By David M. Greenwald
Sacramento, CA – Truth be told I am not a huge backer of tough gun laws. I tend to favor gun control laws that treat guns more along the lines of driver’s license—public safety focused, restrictions of who can lawfully possess and own weapons, screening and background checks and the like.
Moreover, like many in the justice reform circles, I am wary of gun laws that basically act to put people of color into cages but allow whites to open carry.
I am skeptical that an armed society is a polite society. I think we have seen too many cases in the last year alone where the presence of weapons tends to lead to more problems than it solves.
Finally, I believe that our public policy in general should be data-driven. That’s why I was fascinated by a recent column by Dan Walters.
Writing in CalMatters veteran columnist Dan Walters declares that “California’s gun restrictions are a failure.”
He writes, “Inevitably, last weekend’s horrendous fusillade of bullets on a downtown Sacramento street that left six people dead and at least a dozen wounded generated demands for new gun controls in state that already has the nation’s most restrictive firearms laws.”
He added, “However, if anything, what happened just two blocks from the state Capitol underscores the folly of believing that ‘gun violence’ can be meaningfully reduced by trying to choke off the supply of firearms—any more than the prohibition of liquor or the war on drugs succeeded.”
He asks, “So why, if California’s much-vaunted gun control laws have failed to choke off the supply of legal and illegal weapons, do politicians continue to claim that enacting even more will have an effect?”
He argues, “Some may believe it, the evidence notwithstanding, while others want to appear to be doing something about a problem because they don’t have any other answers. And those who propose and enact new gun laws are often woefully ignorant about guns or even existing laws.”
My problem here is the data that Walters uses to support his argument.

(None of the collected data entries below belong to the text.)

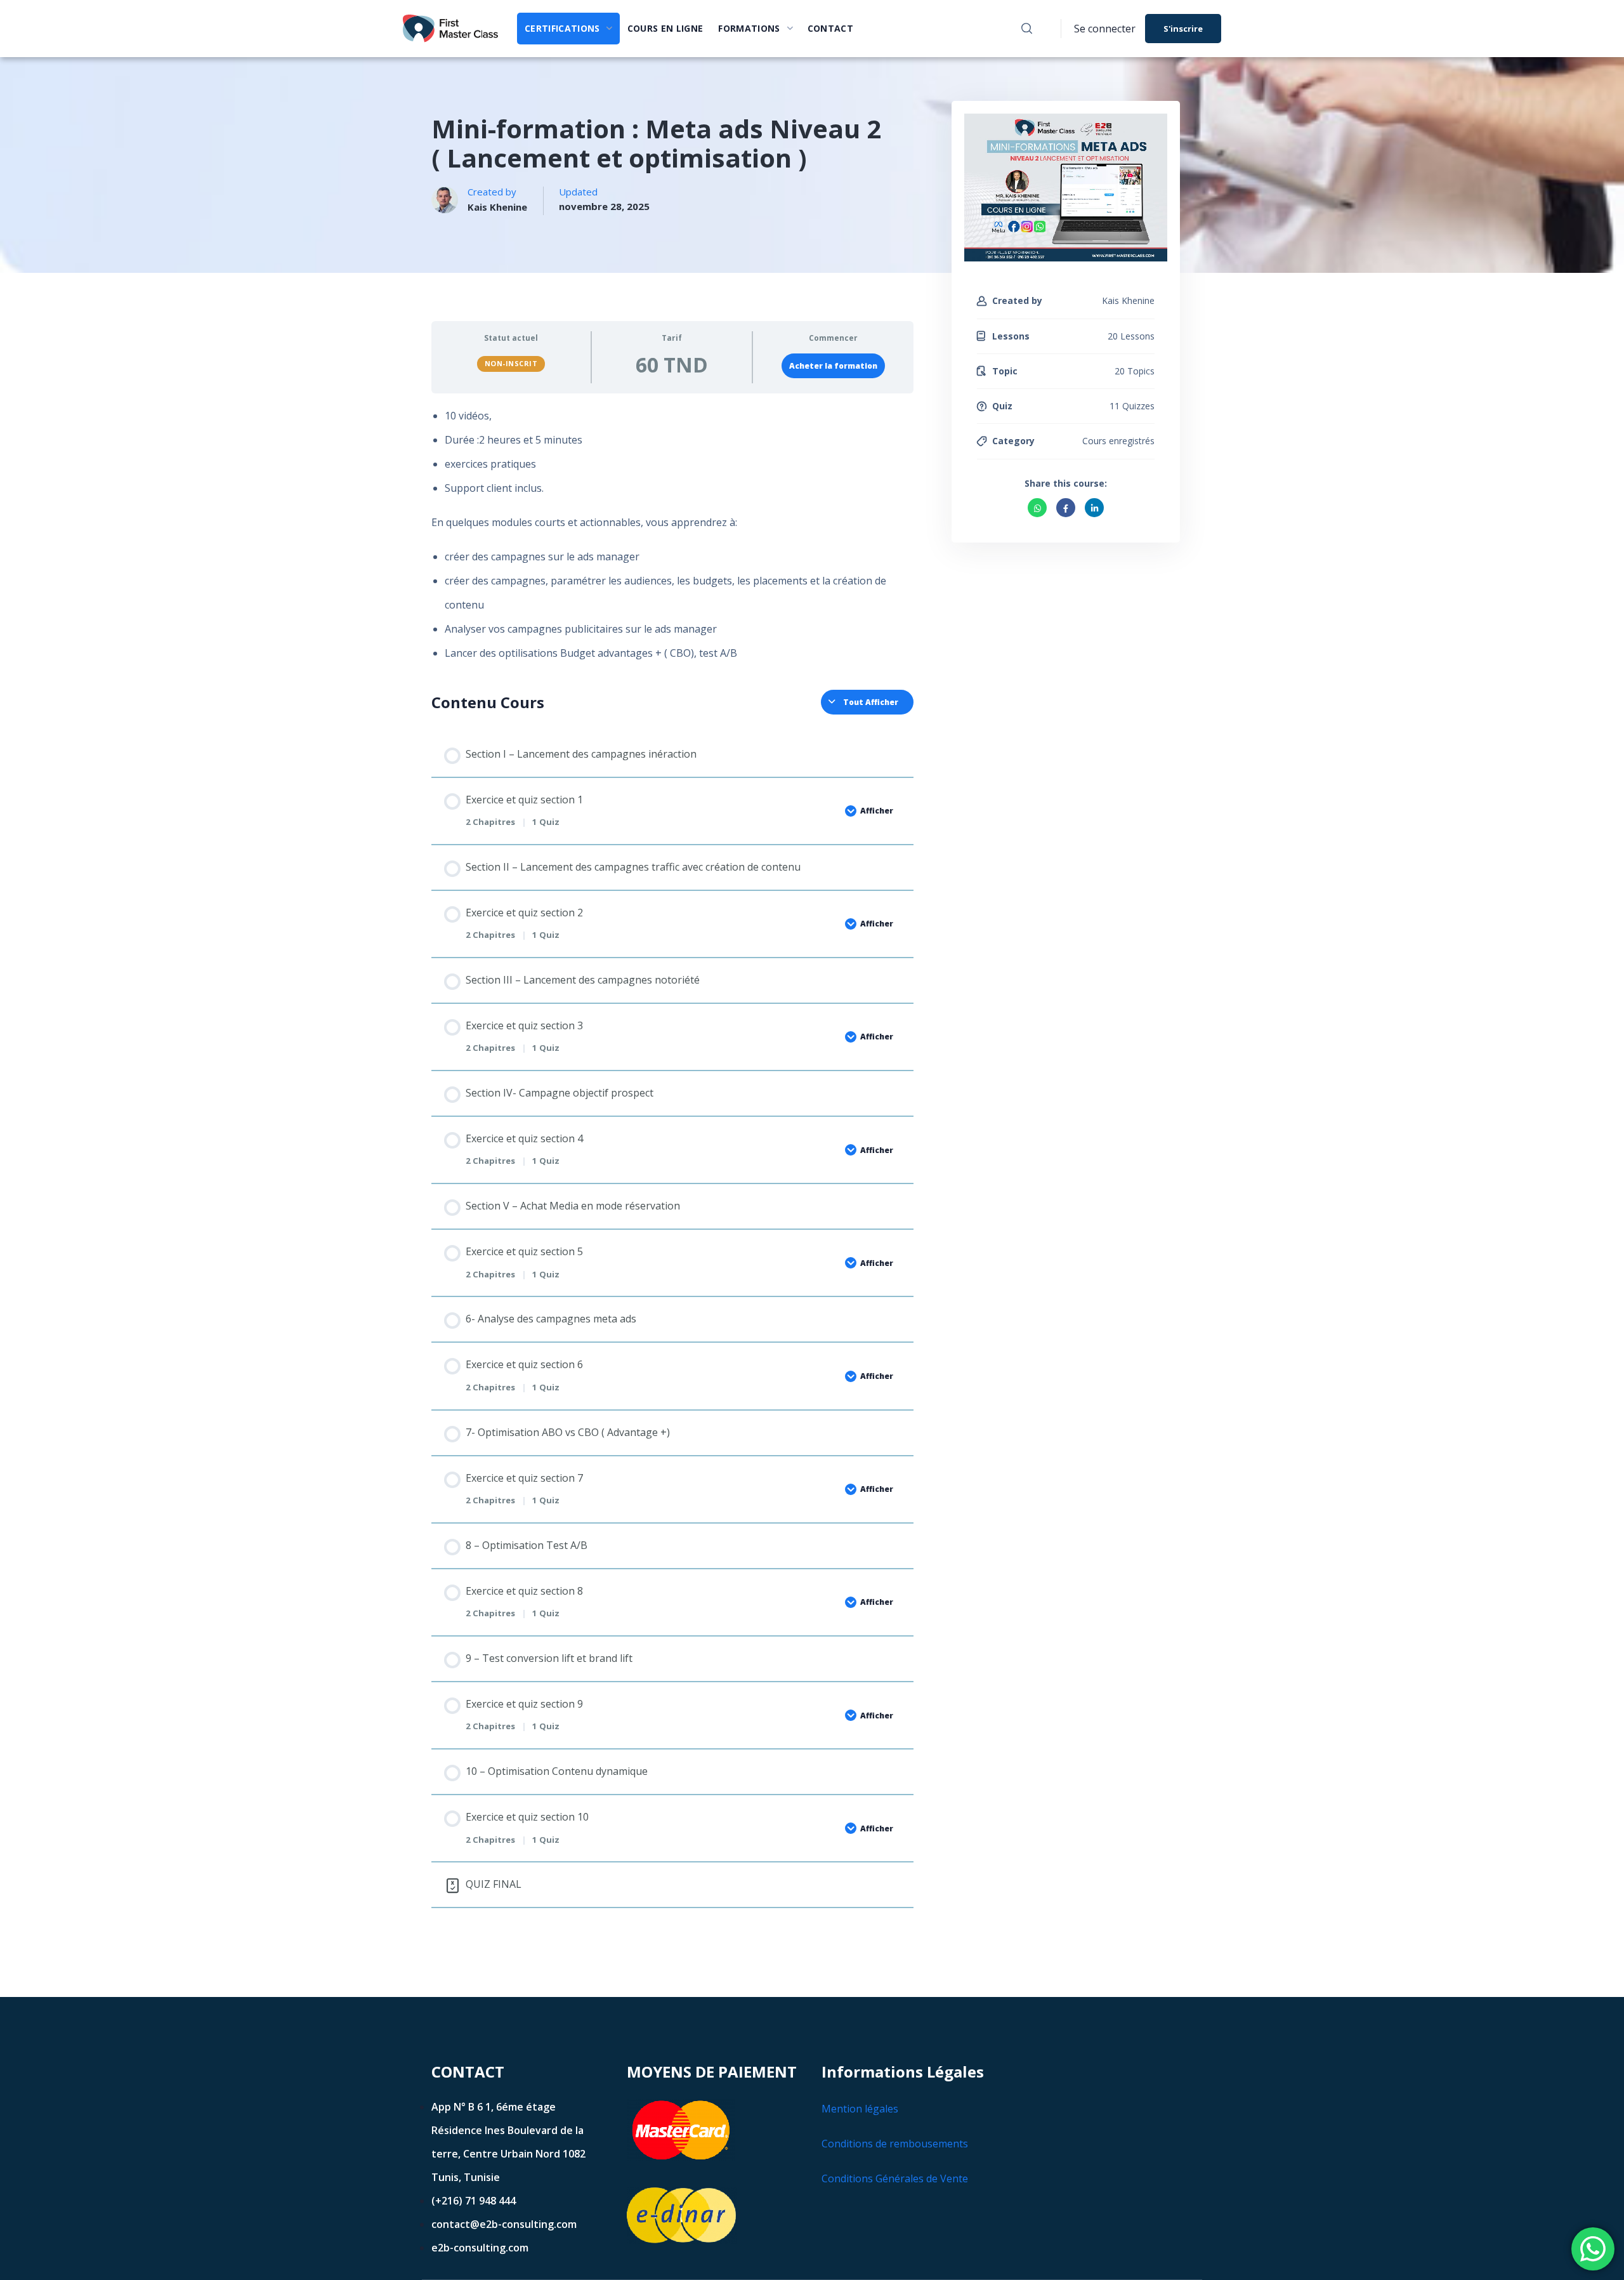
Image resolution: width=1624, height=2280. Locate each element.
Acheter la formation (833, 365)
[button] (1026, 28)
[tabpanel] (672, 541)
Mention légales (860, 2109)
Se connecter (1105, 29)
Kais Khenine (497, 207)
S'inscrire (1183, 28)
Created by (1017, 300)
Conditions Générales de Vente (895, 2178)
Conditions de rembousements (895, 2144)
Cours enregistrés (1118, 441)
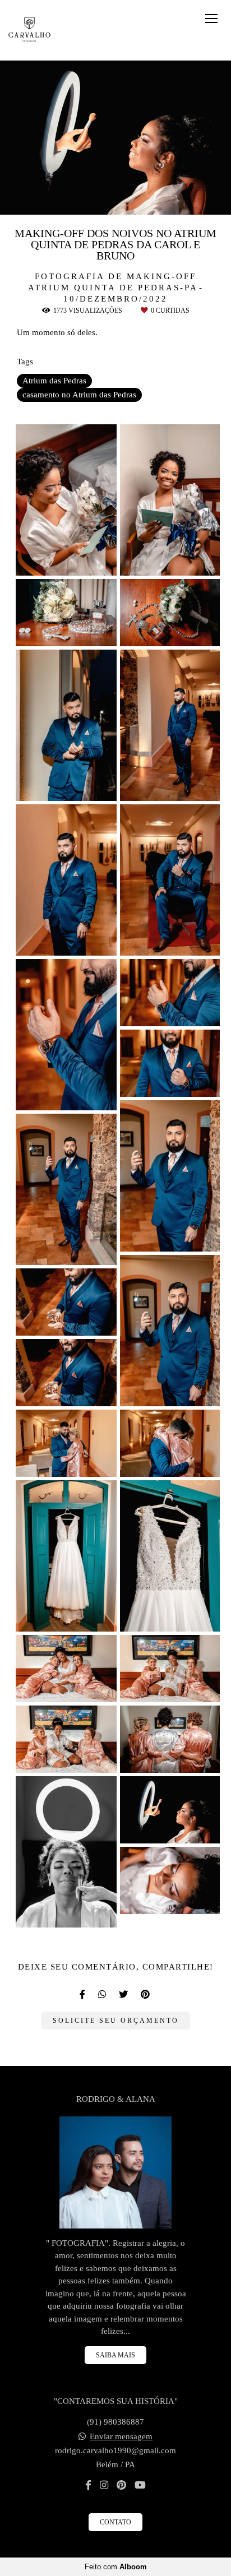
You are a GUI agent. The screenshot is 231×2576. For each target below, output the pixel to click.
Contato (115, 2522)
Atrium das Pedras (54, 380)
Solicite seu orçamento (116, 2020)
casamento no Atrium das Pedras (79, 394)
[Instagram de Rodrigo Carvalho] (104, 2485)
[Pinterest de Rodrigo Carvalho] (121, 2485)
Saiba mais (115, 2355)
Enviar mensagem (121, 2437)
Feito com (116, 2567)
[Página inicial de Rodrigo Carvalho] (29, 30)
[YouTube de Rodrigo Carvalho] (140, 2485)
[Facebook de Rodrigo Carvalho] (88, 2485)
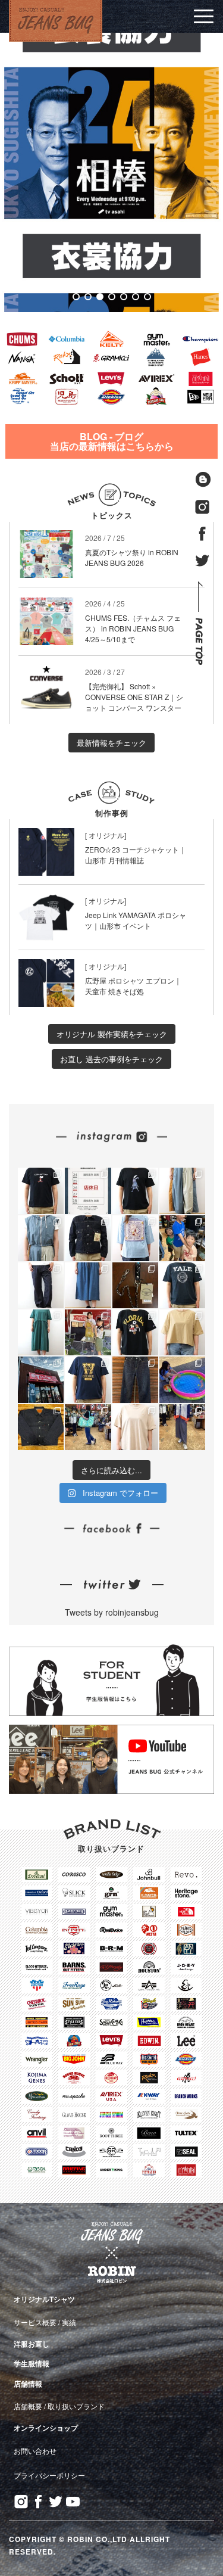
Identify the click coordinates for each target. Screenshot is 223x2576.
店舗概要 (28, 2406)
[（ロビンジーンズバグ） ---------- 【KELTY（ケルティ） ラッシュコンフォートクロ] (182, 1332)
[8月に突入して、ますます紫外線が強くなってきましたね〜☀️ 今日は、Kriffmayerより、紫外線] (182, 1427)
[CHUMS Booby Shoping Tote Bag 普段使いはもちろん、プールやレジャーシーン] (88, 1427)
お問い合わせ (35, 2451)
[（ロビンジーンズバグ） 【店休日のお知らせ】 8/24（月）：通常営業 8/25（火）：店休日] (88, 1191)
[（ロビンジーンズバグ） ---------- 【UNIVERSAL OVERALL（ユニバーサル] (88, 1379)
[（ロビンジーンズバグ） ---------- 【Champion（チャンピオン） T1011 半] (182, 1285)
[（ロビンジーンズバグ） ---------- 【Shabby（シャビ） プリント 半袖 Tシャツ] (135, 1191)
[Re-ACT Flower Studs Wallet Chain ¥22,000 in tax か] (135, 1285)
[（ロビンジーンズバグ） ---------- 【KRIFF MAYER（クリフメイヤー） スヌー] (135, 1238)
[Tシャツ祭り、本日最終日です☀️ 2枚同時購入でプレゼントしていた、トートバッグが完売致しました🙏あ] (182, 1238)
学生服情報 (31, 2363)
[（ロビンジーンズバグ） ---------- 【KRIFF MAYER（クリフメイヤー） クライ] (182, 1191)
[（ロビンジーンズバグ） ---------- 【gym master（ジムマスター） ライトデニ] (88, 1285)
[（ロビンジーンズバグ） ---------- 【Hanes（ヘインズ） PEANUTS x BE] (41, 1191)
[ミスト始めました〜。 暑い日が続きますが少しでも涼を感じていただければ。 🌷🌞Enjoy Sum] (41, 1379)
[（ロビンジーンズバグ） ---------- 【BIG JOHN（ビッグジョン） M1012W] (41, 1285)
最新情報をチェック (111, 742)
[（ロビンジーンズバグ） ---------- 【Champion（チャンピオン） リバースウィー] (135, 1332)
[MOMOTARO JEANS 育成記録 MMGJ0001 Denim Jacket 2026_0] (135, 1379)
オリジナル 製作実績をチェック (111, 1034)
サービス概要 (35, 2322)
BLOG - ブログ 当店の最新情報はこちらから (112, 441)
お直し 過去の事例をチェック (111, 1059)
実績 (69, 2322)
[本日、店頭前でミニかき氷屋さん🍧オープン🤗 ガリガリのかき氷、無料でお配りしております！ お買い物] (88, 1332)
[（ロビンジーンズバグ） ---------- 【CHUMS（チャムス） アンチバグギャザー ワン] (41, 1332)
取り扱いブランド (76, 2406)
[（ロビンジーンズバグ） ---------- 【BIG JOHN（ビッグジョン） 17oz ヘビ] (88, 1238)
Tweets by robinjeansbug (112, 1612)
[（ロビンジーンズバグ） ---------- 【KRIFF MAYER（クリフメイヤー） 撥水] (41, 1238)
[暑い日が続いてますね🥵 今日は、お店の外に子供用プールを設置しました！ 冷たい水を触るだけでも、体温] (182, 1379)
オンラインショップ (46, 2427)
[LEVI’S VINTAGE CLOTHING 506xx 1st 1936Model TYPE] (41, 1427)
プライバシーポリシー (49, 2475)
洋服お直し (31, 2343)
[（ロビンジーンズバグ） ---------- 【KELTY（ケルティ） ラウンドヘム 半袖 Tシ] (135, 1427)
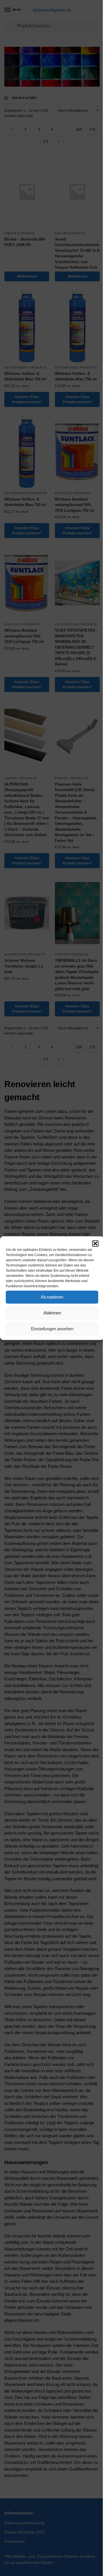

He argues, “Californians already own more than 20 million rifles, shotguns and handguns and are buying hundreds of thousands more each year.” He adds, “Nor have these laws prevented the lawless from obtaining weapons via theft, smuggling from other states or the illicit manufacture of untraceable ‘ghost guns.’ Indeed, state restrictions have made the black market even more lucrative, mirroring the side effects of Prohibition and the decades-long drug war.”
While that’s a fair point and we have seen everyone from President Biden to Attorney General Rob Bonta to SF DA Chesa Boudin target “ghost guns,” is the availability of guns really the bottom line data point for a policy working?
In my view, the proof of the pudding isn’t whether guns exists, but what is happening with the murder rate—the worst case scenario for the wrong people having and possessing and using firearms.
To put it simply, by looking at the number of guns, Walters conveniently ignores the murder rate.
The national average is 5.01 homicide deaths per 100,000. California is below the national average at 4.6. That’s 23rd best. But that’s not the end of the story. California ranks 8th best in the nation for firearm death rate.
A telling story here—the states with the highest death rates by firearm are all red states with very lenient gun laws: Alaska, Alabama, Louisiana, Mississippi, Oklahoma, Montana, Missouri, etc.
On the other hand, the states with higher firearm death rates – all blue states with more restrictive gun laws.
Massachusetts, Rhode Island, New York, Hawaii, Connecticut, New Jersey, and Minnesota.
But Dan Walters apparently never bothers to look at murders or firearm deaths as a key measure as to whether the state’s gun laws work. That’s perhaps because, once you do look at this data, his entire column goes up in smoke.
This is a problem across the board. It’s not states like New York and California, that have the highest murder rate—it’s states like Mississippi, Kentucky, Alabama, South Carolina and Arkansas, all of which are dominated by Republicans and have very permissive gun laws.
According to a recent study, Mississippi’s murder rate was 400% higher than New York’s and 250% higher than California’s. A key part of that is guns, and California and New York have some of the toughest gun laws in the country.
Another study, this one by Everytown for Gun Safety shows a strong correlation between states with stronger gun laws and those with lower rates of deaths by shootings.
Once again, California, determined to have the strongest gun laws, was among the states with the lowest rates of death by gun violence.
Hawaii, which had the second-strongest gun laws, had the lowest death rate.
Conversely, Mississippi, deemed to have the weakest gun laws, had the highest rate of gun deaths.
“While each of the top 14 states in the gun law rankings has all five of these policies in place, none of the bottom 14 states maintains any of these critical protections,” the study said.
Dan Walters seems to have conveniently skipped over this data.
“When we compare the states head-to-head on the top 50 gun safety policies, a clear pattern emerges,” the study says. “States with strong laws see less gun violence.”
It is easy after a tragically like what happened in Sacramento to say gun laws aren’t working, but the data say otherwise.